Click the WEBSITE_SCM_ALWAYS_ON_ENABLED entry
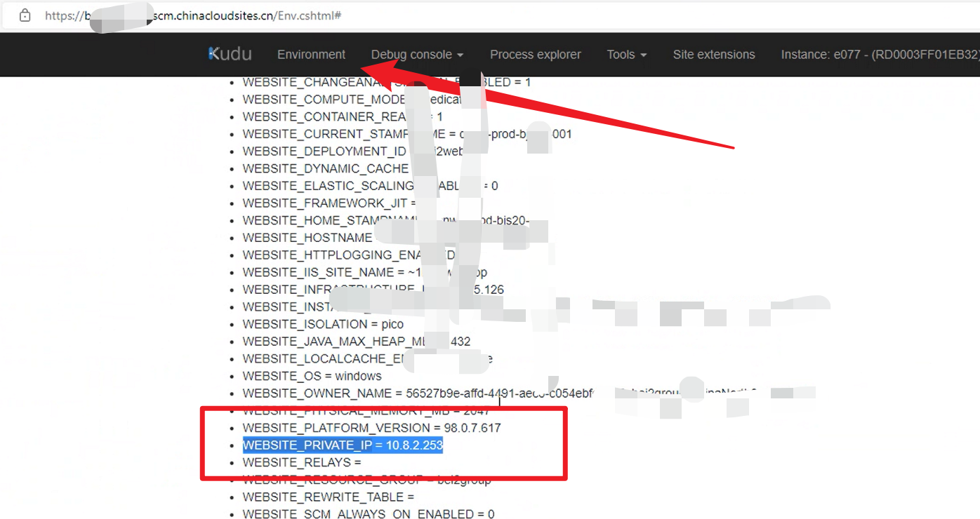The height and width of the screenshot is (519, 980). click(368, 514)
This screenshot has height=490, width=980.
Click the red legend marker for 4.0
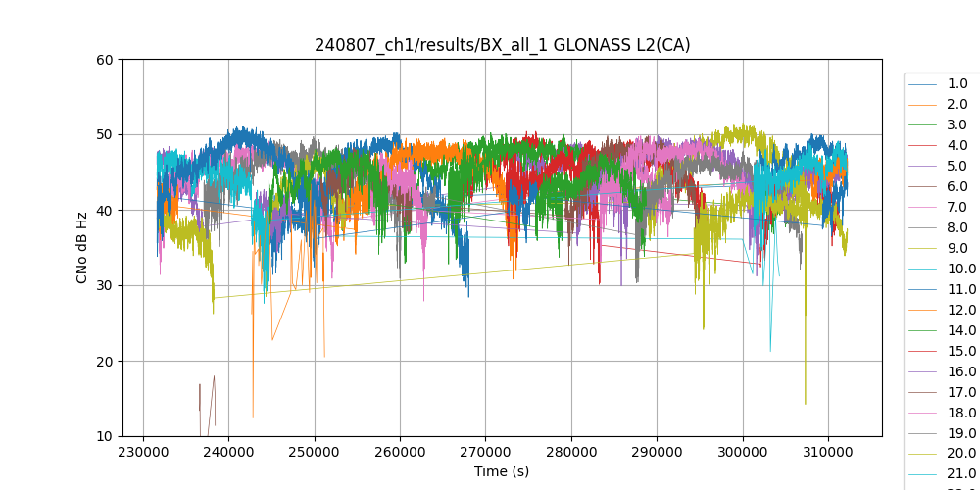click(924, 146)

◇ ◇ ◇ ◇ ◇ ◇ ◇

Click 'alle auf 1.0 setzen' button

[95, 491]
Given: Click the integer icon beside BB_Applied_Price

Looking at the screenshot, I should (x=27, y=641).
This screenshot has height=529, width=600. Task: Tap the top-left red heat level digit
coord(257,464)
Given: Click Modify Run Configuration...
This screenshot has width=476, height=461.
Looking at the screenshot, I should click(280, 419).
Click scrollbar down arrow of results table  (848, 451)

◇ ◇ ◇ ◇ ◇ ◇ ◇

### Work order:
Using the data above, reproduce exactly the lines from the line that contains "Given: Click Modify Run Configuration..." through the line that contains "Click scrollbar down", including both.

### Task result:
Given: Click Modify Run Configuration...
This screenshot has width=476, height=461.
Looking at the screenshot, I should click(280, 419).
Click scrollbar down arrow of results table  (848, 451)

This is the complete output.